This book is composted of fascinating vignettes of the community of Jews encountered by Ruth Behar on her many trips back to her birthplace. The author left Cuba as an exile at the age of five, along with the large exodus that began when Fidel Castro came to power. She began journeying to Cuba to seek out the past, of which she had no memories. Behar wondered who and what was left to uphold the Jewish legacy of the island and recorded her findings in this fascinating book.
Behar, who is an anthropology professor at the University of Michigan and the recipient of a MacArthur Fellows award, describes the people and sights of her beloved homeland with compassion and an eye for colorful detail. She includes interesting dialogye from conversations she has with the locals. Her book includes many poignant black and white photos by award winning Cuban photographer Humberto Mayol, which enhance the personal narratives of individuals within the remaining Jewish community.

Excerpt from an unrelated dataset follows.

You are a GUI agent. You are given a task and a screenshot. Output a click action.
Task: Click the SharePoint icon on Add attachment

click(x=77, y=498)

This book was especially enjoyable for me because I share the same heritage and quest as the author and experienced what she wrote about. My Yiddish speaking grandparents arrived in Cuba from Poland and Russia before World War II and made successful lives there, raising their families and working hard. I left Havana in 1962 at the age of thirteen months with my parents and most of our extended family as refugees to the U.S. Like Behar, I grew up in a Cuban-Jewish-American immigrant environment, speaking fluent Spanish, eating delicious Cuban specialties, and loving Latino music. I yearned for many years to visit the island where my paternal uncle still lives and see for myself what is left of the once thriving Jewish community my parents told me so much about.

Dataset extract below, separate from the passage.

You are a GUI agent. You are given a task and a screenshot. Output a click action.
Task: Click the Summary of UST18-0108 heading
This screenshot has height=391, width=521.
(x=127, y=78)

Reconnecting via email with my family in Cuba piqued my fervor to travel there. But hearing Behar present her book with a slide show of its photographs a year ago was final straw to convince my reluctant mother to visit the “forbidden” island of Cuba with me. Behar says, exiled Cubans have always been called gusanos, or worms by Fidel, and traveling back is highly restricted by the U.S. My dream came true last December as I participated in a Chanukah humanitarian mission with my Cuban-born mother. Like some Cuban Americans, my father voiced strong negativity about returning to Cuba and didn’t join us. But my mother and I enjoyed the trip immensely, and she laughed and cried upon seeing things she remembered or had forgotten in the last 47 years as we visited all the landmarks that were meaningful in her life as a Cuban Jew.

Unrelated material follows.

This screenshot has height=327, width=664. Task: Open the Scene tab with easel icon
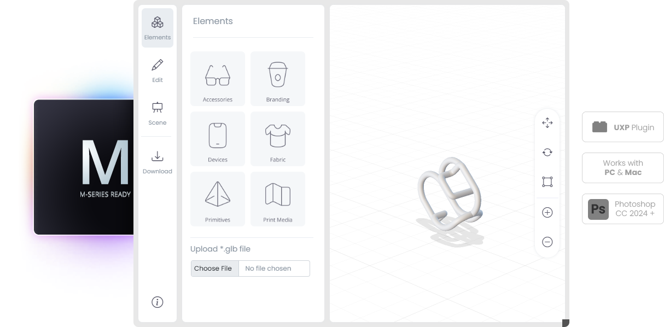coord(158,113)
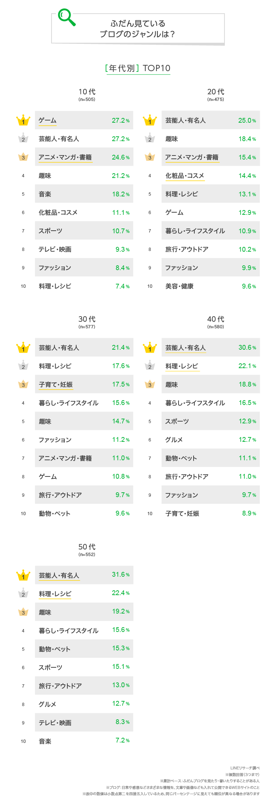The width and height of the screenshot is (276, 807).
Task: Click the gold rank 1 crown under 40代
Action: [x=150, y=347]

We were saddened by the neglect and deterioration of the island’s infrastructure, but this allowed us to see Cuba nearly as it was 50 years ago when my parents’ generation lived there. The Jewish community has shrunk from 15,000 to 1500. Only about 100 old timers are left to relay the past, helped by visiting Jewish communal volunteers from abroad. Aid is supplied by the many visitors like us who arrive at Jose Marti airport with suitcases bursting with donations of medicines, clothes, and religious objects.
Our trip included all of Havana’s Jewish institutions as well as a talk with David Tacher, Santa Clara’s Jewish community leader in the work-in-progress new Jewish center funded by donors from abroad. In the fishing town of Caibarien we visited the last remaining Jewish family and Julio Rodriguez Eli is pictured in the book. His son, like other young Cubans including my cousin, has recently made Aliyah. We enjoyed quality time with my uncle whom I saw only once since 1962 because of estrangement in our family due to the political situation, a common occurrence in Cuban families. We met many of the personalities depicted by Behar and although I read the book before the trip, I rushed to reread it upon my return, amazed that I had actually seen much of what she narrated in her stories.
I am grateful that I have successfully accomplished my goal to experience my birthplace, but like Behar, I was left with a strong desire for future visits. An Island Called Home is a snapshot of Cuban Jewish life and well worth a read by anyone interested in the beloved but mystifying island so close to home in America.
Miriam Bradman Abrahams, mom, grandmom, avid reader, sometime writer, born in Havana, raised in Brooklyn, residing in Long Beach on Long Island. Longtime former One Region One Book chair and JBC liaison for Nassau Hadassah, currently presenting Incident at San Miguel with author AJ Sidransky who wrote the historical fiction based on her Cuban Jewish refugee family’s experiences during the revolution. Fluent in Spanish and Hebrew, certified hatha yoga instructor.